Resulta sorprendente lo bien que empatiza la textura del vídeo casero con lo inconcreto y brumoso del delirio. Decía Mark Fisher sobre el álbum homónimo del productor británico Burial (2006) que «conjura audio-espectros a partir del crepitar de la púa en el vinilo, poniendo en primer plano las materialidades accidentales del sonido». El ejercicio de Skinamarink es exactamente el mismo, sólo que invocando video-espectros a partir del grano defectuoso de la imagen casera. Lo fantasmal —más bien dicho demoníaco— brota de la propia materia fílmica. La oscuridad ya no es una ausencia, sino un ente que crepita, una bruma que oprime el espacio. Afirmaba en una entrevista el director de fotografía de la película Jamie McRae que el secreto para conseguir esa estética pasaba por reducir al máximo la luz natural y subir todo lo posible el ISO de la cámara. La imagen defectuosa es aquella capaz de detectar a los espectros. El oficio del cineasta se asemeja en la era digital al del científico demente de Del Más Allá (1920) de H.P. Lovecraft, al de un hombre que encuentra en la manipulación tecnológica una nueva forma de mirar lo que resulta imposible de comprender (en imágenes). Skinamarink despliega un dispositivo impresionista, donde es la técnica y no la narrativa quien suspende el realismo.
La ópera prima de Kyle Edward Ball está habitada (‹haunted›) por algo en algún tiempo y en algún lugar. Todo es vaporoso, inconsistente e inenarrable, como si estuviéramos ante una pesadillesca reescritura de India Song (1975) de Marguerite Duras desde el filtro del ‹analog horror› o un intento de escenificar Estiu 1993 (2017) de Carla Simón en una ‹backroom›. La atemporalidad y la infancia puestos en escena por aquellos que, como un servidor, crecieron con el ‹creepypasta› como folklore propio. Me llena de orgullo cruzarme con cineastas como Kyle Edward Ball o Jane Schoenbrun —o incluso Troy Wagner, creador de la web-serie Marble Hornets (2009)— que han puesto ya las primeras piedras de lo que será (o es) una nueva escuela de terror nacida por y para Internet.

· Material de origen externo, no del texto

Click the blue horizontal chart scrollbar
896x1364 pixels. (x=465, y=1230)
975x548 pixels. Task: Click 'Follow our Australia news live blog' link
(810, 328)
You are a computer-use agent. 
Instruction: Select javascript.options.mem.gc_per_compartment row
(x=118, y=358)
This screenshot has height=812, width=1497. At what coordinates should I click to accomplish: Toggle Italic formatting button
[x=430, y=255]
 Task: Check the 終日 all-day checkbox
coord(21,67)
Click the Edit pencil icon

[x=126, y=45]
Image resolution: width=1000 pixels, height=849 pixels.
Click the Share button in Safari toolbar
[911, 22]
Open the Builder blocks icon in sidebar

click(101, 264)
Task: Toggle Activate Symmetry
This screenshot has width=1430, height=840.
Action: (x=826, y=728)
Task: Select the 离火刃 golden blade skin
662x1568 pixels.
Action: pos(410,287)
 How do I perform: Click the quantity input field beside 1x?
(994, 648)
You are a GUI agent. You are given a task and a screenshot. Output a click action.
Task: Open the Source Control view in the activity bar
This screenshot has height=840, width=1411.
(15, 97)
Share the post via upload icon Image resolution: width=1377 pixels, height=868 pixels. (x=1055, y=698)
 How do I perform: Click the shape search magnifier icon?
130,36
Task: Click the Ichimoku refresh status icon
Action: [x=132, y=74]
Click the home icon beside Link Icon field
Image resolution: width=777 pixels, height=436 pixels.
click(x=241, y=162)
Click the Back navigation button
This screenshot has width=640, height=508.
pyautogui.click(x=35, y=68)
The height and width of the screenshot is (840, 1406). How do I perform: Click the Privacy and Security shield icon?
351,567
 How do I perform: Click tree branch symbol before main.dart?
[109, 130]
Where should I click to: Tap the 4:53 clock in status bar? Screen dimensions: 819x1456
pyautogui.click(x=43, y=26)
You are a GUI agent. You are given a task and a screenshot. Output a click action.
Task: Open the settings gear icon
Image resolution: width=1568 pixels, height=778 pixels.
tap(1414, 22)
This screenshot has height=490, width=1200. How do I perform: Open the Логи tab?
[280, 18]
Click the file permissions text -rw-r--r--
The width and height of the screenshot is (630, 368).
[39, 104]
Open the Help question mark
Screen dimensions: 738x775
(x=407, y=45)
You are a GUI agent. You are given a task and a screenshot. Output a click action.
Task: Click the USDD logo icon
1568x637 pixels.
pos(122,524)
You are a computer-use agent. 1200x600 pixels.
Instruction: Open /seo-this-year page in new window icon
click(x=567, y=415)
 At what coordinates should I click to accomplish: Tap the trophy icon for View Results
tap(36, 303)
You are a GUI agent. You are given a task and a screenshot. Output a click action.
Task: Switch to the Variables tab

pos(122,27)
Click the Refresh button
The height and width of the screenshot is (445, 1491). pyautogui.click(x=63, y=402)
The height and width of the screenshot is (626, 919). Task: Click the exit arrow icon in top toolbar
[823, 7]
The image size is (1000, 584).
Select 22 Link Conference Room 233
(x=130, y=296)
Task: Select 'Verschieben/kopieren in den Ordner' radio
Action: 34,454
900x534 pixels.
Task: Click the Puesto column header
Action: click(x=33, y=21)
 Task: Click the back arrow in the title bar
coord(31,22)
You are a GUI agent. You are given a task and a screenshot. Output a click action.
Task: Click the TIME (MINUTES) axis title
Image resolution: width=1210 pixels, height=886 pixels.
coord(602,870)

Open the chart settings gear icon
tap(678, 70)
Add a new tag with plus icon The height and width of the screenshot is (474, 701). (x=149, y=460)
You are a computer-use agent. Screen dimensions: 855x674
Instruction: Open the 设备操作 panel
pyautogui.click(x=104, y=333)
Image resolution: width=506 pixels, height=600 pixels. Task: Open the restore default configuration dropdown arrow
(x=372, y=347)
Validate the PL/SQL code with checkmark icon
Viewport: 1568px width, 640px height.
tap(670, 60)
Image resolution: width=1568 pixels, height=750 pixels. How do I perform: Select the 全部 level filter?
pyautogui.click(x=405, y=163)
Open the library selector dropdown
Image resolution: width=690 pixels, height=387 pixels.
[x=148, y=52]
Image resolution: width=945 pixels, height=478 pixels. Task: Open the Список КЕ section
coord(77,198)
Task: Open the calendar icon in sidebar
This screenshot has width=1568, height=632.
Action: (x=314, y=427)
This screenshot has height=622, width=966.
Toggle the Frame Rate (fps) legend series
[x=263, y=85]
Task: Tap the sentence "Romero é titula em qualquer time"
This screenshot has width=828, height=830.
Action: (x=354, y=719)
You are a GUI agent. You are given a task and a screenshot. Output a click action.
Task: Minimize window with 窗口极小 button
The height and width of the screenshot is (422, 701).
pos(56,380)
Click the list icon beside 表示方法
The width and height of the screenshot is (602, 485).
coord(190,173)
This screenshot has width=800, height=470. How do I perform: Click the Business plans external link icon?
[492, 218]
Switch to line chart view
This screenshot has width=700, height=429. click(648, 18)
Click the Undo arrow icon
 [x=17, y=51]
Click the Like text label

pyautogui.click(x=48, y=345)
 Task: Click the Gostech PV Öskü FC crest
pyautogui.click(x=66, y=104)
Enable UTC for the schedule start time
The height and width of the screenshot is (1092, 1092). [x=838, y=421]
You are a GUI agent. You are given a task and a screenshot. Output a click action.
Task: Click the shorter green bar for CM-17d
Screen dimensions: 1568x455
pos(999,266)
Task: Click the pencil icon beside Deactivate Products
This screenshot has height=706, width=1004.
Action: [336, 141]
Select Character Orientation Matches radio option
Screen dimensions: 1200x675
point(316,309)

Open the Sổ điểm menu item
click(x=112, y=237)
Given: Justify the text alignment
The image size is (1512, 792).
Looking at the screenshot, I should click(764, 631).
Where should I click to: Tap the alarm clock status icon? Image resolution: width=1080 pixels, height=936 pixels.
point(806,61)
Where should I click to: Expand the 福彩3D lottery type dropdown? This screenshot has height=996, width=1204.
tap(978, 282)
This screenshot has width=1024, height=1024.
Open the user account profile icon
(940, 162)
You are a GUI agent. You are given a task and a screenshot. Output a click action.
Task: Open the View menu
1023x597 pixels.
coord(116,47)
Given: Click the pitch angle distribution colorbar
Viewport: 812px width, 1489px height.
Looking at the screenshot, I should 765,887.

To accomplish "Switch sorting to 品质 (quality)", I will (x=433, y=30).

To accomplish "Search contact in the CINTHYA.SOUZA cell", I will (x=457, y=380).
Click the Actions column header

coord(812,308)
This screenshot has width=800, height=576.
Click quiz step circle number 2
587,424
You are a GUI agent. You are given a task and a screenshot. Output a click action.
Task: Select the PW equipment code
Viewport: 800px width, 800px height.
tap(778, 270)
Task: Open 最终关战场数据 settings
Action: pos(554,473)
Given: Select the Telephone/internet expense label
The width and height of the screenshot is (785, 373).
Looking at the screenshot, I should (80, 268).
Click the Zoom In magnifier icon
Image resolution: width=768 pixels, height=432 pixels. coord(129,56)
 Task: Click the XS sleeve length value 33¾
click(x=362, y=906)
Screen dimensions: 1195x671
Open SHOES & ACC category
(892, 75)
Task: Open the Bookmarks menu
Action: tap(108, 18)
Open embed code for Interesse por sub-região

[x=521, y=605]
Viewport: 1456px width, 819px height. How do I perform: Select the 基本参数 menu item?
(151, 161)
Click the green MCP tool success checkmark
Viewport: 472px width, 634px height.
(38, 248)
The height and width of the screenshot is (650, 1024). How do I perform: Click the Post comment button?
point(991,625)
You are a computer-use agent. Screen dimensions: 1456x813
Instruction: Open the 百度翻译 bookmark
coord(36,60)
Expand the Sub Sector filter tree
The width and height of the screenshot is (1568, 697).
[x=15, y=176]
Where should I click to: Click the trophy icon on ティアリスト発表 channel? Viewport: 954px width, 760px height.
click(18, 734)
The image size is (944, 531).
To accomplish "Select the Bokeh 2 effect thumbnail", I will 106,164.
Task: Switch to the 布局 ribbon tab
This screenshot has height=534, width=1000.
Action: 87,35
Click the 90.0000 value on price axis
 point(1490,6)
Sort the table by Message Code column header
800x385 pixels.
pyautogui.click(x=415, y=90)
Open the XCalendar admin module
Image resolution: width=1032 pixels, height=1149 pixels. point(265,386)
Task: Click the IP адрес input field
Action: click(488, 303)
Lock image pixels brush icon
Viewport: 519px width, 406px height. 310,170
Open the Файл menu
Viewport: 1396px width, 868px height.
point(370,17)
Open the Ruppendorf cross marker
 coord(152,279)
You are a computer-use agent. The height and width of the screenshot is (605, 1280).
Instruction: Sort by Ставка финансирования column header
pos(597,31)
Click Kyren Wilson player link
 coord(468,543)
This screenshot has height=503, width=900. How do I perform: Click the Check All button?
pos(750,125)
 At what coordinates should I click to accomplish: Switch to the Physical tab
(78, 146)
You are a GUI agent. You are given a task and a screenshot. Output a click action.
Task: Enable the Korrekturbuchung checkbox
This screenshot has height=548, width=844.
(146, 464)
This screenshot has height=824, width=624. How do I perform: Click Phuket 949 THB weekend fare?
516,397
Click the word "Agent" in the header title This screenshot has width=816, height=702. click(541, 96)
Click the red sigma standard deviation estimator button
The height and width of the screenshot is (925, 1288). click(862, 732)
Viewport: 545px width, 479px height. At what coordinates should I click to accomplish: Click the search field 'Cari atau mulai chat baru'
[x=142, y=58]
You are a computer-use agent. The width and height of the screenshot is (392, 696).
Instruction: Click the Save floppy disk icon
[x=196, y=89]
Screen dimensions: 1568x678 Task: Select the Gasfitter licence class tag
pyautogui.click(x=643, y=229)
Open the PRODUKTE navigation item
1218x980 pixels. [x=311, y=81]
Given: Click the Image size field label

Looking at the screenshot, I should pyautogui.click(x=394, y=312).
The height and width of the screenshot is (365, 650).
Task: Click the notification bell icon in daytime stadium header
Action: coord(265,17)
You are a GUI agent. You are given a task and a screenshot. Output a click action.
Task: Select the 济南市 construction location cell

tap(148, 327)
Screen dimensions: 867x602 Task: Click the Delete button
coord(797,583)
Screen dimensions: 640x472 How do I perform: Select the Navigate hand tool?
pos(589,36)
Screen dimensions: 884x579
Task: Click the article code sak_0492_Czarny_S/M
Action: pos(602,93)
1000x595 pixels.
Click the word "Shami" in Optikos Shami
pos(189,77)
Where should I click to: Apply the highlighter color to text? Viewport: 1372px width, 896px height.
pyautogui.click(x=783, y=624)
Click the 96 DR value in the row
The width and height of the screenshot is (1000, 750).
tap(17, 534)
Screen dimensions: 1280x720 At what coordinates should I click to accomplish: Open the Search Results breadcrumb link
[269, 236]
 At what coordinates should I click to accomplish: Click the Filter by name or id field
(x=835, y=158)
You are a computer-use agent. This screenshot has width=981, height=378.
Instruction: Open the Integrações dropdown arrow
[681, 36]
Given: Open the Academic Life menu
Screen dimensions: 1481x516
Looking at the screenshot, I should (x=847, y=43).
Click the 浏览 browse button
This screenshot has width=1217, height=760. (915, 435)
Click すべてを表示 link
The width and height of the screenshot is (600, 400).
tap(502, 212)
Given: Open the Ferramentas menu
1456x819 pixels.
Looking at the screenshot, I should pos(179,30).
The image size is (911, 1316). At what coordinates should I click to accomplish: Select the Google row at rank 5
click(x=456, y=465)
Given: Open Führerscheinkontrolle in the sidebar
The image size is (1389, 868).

Es una lástima que estas películas lo tengan complicado para adentrarse en las salas de cine, pero al mismo tiempo me alegra poder disfrutar de estos relatos de la misma forma en la que hace diez años inspeccionaba Youtube en busca de vídeos sobre Slenderman. En una de las escenas más terroríficas de Skinamarink, mi reacción instintiva fue bajar casi por completo la pantalla de ordenador. Uno no puede cerrar una pantalla de cine. Uno sí podía, cuando era un niño, cerrar un poco la puerta de su cuarto para no tener que observar tanto ese horripilante pasillo oscuro.